*** LISTED ENTRIES Section Begins ***

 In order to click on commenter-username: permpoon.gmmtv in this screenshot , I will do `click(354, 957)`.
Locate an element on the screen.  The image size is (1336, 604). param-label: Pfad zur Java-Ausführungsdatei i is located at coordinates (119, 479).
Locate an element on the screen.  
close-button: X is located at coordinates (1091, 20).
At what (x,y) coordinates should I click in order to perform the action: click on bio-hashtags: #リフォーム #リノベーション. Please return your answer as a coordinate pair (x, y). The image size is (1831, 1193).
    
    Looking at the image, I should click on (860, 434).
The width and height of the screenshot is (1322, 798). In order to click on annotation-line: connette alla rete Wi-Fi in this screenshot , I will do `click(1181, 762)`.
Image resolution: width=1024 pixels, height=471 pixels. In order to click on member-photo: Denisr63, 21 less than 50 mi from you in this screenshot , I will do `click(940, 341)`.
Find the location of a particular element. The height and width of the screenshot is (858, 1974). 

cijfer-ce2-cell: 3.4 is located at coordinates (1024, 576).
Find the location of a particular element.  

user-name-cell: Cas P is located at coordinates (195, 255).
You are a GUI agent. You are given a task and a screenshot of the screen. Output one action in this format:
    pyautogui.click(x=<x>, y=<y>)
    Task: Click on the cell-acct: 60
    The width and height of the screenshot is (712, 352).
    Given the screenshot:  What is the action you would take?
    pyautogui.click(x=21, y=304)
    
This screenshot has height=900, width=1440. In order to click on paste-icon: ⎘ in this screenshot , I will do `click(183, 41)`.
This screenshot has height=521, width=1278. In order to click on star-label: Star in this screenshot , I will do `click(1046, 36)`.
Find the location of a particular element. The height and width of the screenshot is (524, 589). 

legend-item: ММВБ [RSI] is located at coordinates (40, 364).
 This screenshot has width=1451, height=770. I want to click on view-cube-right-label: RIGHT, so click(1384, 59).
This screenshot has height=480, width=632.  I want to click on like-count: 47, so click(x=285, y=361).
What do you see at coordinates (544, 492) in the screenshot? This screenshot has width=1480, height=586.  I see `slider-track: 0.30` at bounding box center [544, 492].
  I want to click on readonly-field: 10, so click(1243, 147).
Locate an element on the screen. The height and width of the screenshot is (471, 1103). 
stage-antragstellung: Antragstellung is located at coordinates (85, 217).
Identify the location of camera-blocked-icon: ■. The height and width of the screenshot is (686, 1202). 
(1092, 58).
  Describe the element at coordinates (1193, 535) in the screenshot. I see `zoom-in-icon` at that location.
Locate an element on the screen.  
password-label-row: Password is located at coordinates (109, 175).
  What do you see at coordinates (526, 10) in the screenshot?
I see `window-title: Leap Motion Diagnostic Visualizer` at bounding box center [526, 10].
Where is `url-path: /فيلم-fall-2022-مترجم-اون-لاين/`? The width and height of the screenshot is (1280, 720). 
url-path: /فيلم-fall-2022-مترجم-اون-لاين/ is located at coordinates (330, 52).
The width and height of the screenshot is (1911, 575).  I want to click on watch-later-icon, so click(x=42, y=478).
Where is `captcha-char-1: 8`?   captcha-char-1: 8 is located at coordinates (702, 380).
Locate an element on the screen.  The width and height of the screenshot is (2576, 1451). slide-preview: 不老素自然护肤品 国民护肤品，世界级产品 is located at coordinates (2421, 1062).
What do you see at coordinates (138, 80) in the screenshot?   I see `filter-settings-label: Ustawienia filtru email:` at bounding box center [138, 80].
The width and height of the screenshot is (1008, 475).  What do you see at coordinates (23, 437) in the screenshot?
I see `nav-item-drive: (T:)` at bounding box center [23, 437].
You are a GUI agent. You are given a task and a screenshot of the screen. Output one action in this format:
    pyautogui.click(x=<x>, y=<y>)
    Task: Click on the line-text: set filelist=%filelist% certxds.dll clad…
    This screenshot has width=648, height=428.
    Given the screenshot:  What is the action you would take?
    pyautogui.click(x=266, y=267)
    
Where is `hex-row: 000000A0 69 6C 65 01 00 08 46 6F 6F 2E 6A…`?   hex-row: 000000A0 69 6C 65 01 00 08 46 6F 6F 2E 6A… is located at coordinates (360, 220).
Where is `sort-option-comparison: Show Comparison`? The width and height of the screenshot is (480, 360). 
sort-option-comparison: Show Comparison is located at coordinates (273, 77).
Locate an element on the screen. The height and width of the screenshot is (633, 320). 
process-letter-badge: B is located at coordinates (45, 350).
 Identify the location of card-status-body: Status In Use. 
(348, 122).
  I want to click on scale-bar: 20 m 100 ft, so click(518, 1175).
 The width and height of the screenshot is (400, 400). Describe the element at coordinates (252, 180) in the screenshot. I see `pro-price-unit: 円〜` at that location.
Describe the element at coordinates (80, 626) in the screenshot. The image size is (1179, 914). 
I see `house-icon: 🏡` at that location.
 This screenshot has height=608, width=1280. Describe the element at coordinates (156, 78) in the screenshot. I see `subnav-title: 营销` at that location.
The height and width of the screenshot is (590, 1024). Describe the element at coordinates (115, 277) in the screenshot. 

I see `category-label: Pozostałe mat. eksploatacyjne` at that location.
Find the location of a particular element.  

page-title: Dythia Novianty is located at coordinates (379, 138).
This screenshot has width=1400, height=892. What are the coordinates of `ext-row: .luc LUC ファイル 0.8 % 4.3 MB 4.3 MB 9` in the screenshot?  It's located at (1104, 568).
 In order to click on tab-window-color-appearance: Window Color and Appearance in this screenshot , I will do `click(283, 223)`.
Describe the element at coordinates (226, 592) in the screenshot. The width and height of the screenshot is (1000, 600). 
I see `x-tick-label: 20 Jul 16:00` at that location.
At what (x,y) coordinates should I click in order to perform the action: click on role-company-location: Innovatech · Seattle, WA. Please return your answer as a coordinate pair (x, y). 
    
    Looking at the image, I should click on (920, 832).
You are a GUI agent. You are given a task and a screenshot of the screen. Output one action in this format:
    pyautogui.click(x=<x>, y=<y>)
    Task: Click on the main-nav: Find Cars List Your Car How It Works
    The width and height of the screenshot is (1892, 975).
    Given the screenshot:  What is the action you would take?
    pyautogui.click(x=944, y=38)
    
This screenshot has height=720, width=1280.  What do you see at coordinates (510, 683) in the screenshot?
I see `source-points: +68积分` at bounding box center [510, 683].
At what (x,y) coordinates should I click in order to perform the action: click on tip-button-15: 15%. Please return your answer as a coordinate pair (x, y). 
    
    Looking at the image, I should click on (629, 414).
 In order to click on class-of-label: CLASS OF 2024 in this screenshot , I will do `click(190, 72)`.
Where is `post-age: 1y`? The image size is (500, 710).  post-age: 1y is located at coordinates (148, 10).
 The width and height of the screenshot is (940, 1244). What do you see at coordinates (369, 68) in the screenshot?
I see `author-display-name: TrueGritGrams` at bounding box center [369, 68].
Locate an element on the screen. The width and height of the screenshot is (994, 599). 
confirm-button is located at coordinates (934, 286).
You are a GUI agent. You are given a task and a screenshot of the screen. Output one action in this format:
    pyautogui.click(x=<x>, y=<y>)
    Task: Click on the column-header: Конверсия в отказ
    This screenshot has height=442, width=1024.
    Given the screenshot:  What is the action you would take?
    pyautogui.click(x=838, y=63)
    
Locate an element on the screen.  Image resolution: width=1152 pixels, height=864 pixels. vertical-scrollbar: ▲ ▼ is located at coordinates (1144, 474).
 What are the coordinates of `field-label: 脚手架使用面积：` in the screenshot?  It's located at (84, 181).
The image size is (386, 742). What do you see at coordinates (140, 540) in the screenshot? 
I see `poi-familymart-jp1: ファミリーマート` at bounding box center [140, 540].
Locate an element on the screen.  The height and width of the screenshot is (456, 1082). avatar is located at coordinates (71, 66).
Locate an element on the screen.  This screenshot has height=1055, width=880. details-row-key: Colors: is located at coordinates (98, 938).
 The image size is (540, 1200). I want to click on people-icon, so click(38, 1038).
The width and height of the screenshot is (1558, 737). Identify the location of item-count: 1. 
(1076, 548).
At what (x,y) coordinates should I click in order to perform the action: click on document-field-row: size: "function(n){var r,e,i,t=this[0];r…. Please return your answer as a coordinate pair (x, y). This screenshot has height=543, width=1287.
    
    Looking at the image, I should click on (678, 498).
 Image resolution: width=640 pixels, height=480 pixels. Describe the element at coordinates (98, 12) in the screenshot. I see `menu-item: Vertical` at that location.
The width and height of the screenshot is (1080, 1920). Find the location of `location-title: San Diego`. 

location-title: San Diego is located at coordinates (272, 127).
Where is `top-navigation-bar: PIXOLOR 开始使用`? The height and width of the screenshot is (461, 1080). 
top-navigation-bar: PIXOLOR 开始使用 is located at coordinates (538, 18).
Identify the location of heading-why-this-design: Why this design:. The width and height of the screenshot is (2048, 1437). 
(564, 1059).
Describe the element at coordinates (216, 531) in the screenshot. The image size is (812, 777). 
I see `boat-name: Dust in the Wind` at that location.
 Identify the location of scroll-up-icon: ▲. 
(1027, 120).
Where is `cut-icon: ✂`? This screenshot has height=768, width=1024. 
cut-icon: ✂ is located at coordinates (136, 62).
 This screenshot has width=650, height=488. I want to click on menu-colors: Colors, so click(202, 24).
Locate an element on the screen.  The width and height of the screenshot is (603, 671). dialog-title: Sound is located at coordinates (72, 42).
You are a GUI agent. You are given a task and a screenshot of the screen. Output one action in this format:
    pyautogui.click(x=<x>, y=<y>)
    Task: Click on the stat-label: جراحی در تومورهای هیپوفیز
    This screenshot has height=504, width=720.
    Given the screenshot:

*** LISTED ENTRIES Section Ends ***

_PROMPT_: Print the entries word for word, starting at the very first line and ending at the line that contains "This screenshot has height=480, width=632.", with both of those lines included.

_SOLUTION TO THIS TASK_:
 In order to click on commenter-username: permpoon.gmmtv in this screenshot , I will do `click(354, 957)`.
Locate an element on the screen.  The image size is (1336, 604). param-label: Pfad zur Java-Ausführungsdatei i is located at coordinates (119, 479).
Locate an element on the screen.  
close-button: X is located at coordinates (1091, 20).
At what (x,y) coordinates should I click in order to perform the action: click on bio-hashtags: #リフォーム #リノベーション. Please return your answer as a coordinate pair (x, y). The image size is (1831, 1193).
    
    Looking at the image, I should click on (860, 434).
The width and height of the screenshot is (1322, 798). In order to click on annotation-line: connette alla rete Wi-Fi in this screenshot , I will do `click(1181, 762)`.
Image resolution: width=1024 pixels, height=471 pixels. In order to click on member-photo: Denisr63, 21 less than 50 mi from you in this screenshot , I will do `click(940, 341)`.
Find the location of a particular element. The height and width of the screenshot is (858, 1974). 

cijfer-ce2-cell: 3.4 is located at coordinates (1024, 576).
Find the location of a particular element.  

user-name-cell: Cas P is located at coordinates (195, 255).
You are a GUI agent. You are given a task and a screenshot of the screen. Output one action in this format:
    pyautogui.click(x=<x>, y=<y>)
    Task: Click on the cell-acct: 60
    The width and height of the screenshot is (712, 352).
    Given the screenshot:  What is the action you would take?
    pyautogui.click(x=21, y=304)
    
This screenshot has height=900, width=1440. In order to click on paste-icon: ⎘ in this screenshot , I will do `click(183, 41)`.
This screenshot has height=521, width=1278. In order to click on star-label: Star in this screenshot , I will do `click(1046, 36)`.
Find the location of a particular element. The height and width of the screenshot is (524, 589). 

legend-item: ММВБ [RSI] is located at coordinates (40, 364).
 This screenshot has width=1451, height=770. I want to click on view-cube-right-label: RIGHT, so click(1384, 59).
This screenshot has height=480, width=632.  I want to click on like-count: 47, so click(x=285, y=361).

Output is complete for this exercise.